SOURCE DOCUMENT ::
★ ★ ★

Hi hackers,

I happen to find a case where a transaction involves dropping a relation
file, and a relation happens to be empty, the WAL recovery will waste
a lot of time on scanning the whole buffer pool.

In DropRelationBuffers/DropRelationsAllBuffers, we will take fast path
to avoid scanning whole buffer pool, if the buffers to be invalidated
are less than typically 1/32 of buffer pool. However, since no more WAL
records are referencing an empty relation, if we want to drop it, startup
process will never initialize smgr_cached_nblocks for that relation,
causing fallback to slow path.

The situation can be like refreshing a materialized view whose query
returns no row, or truncating a table and then loading it but the query
returns no row. It will generate WAL sequence like:

rmgr: Standby     len (rec/tot):     42/    42, tx:        780, lsn: 
0/41238520, prev 0/41238490, desc: LOCK xid 780 db 16384 rel 16416
rmgr: Storage     len (rec/tot):     42/    42, tx:        780, lsn: 
0/412385F0, prev 0/412385C0, desc: CREATE base/16384/16416
...

★ ★ ★

DATA SECTION ::
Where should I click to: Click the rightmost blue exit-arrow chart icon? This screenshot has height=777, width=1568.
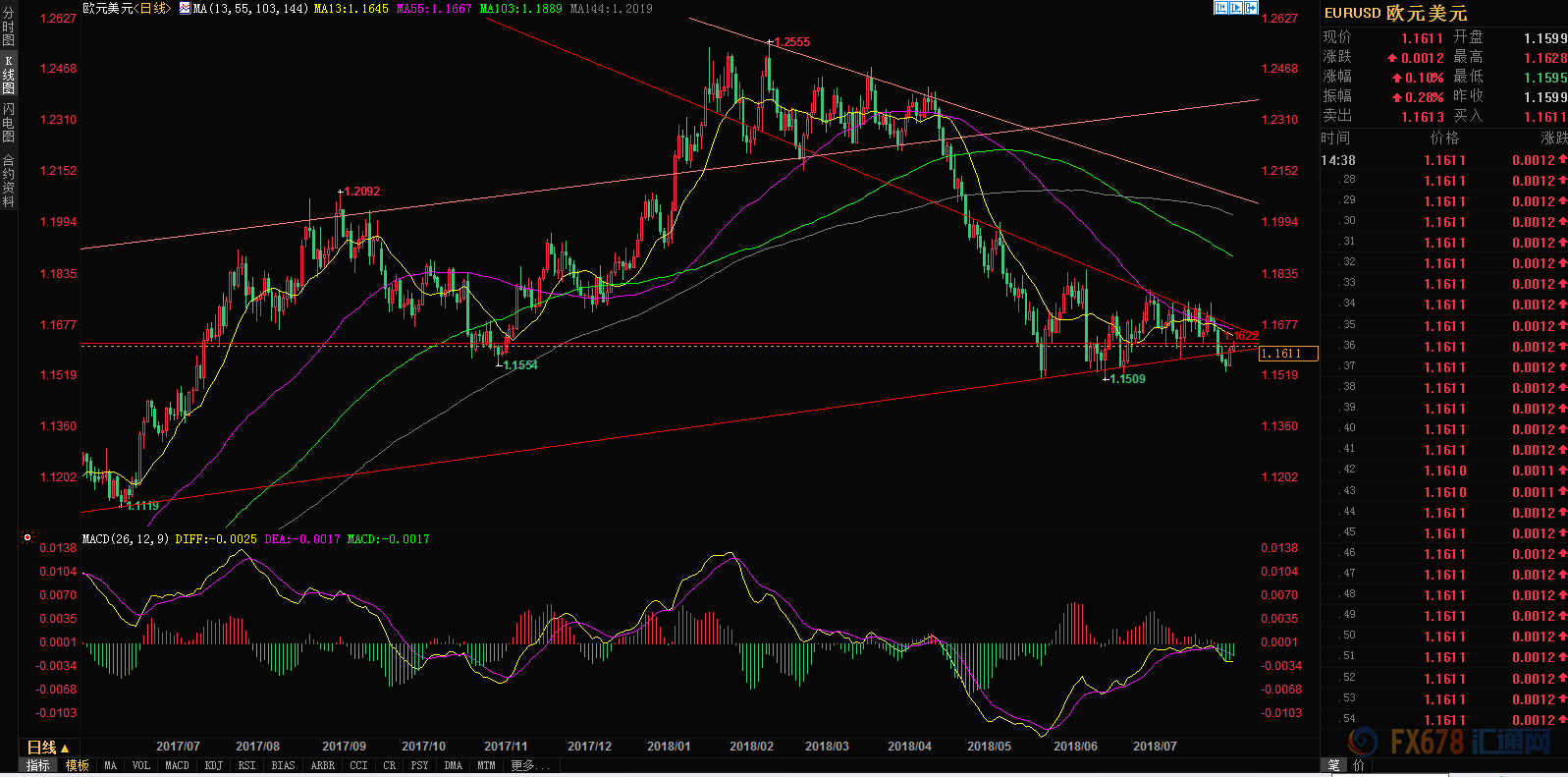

★ ★ ★

SET PROBLEM 1 :: Reproduce word for word the stretch of the post on WAL recovery from "In DropRelationBuffers/DropRelationsAllBuffers, we" through "to slow path.".
SET PROBLEM 2 :: Please mark each statement yes or no according to the post on WAL recovery, and quote the exact words that settle it. (a) The fast path is taken when the buffers to be invalidated are less than typically 1/32 of the buffer pool. (b) The startup process initializes smgr_cached_nblocks for an empty relation before it is dropped. (c) The slow case can occur when a materialized view is refreshed and its query returns no row.
SET PROBLEM 3 :: According to the post on WAL recovery, which two functions take a fast path to avoid scanning the whole buffer pool?
The material that comes after the post on WAL recovery has no connection to it.

FULL OUTPUT 1 ::
In DropRelationBuffers/DropRelationsAllBuffers, we will take fast path
to avoid scanning whole buffer pool, if the buffers to be invalidated
are less than typically 1/32 of buffer pool. However, since no more WAL
records are referencing an empty relation, if we want to drop it, startup
process will never initialize smgr_cached_nblocks for that relation,
causing fallback to slow path.

FULL OUTPUT 2 ::
(a) Yes: "if the buffers to be invalidated are less than typically 1/32 of buffer pool"
(b) No: "startup process will never initialize smgr_cached_nblocks for that relation"
(c) Yes: "refreshing a materialized view whose query returns no row"

FULL OUTPUT 3 :: DropRelationBuffers and DropRelationsAllBuffers.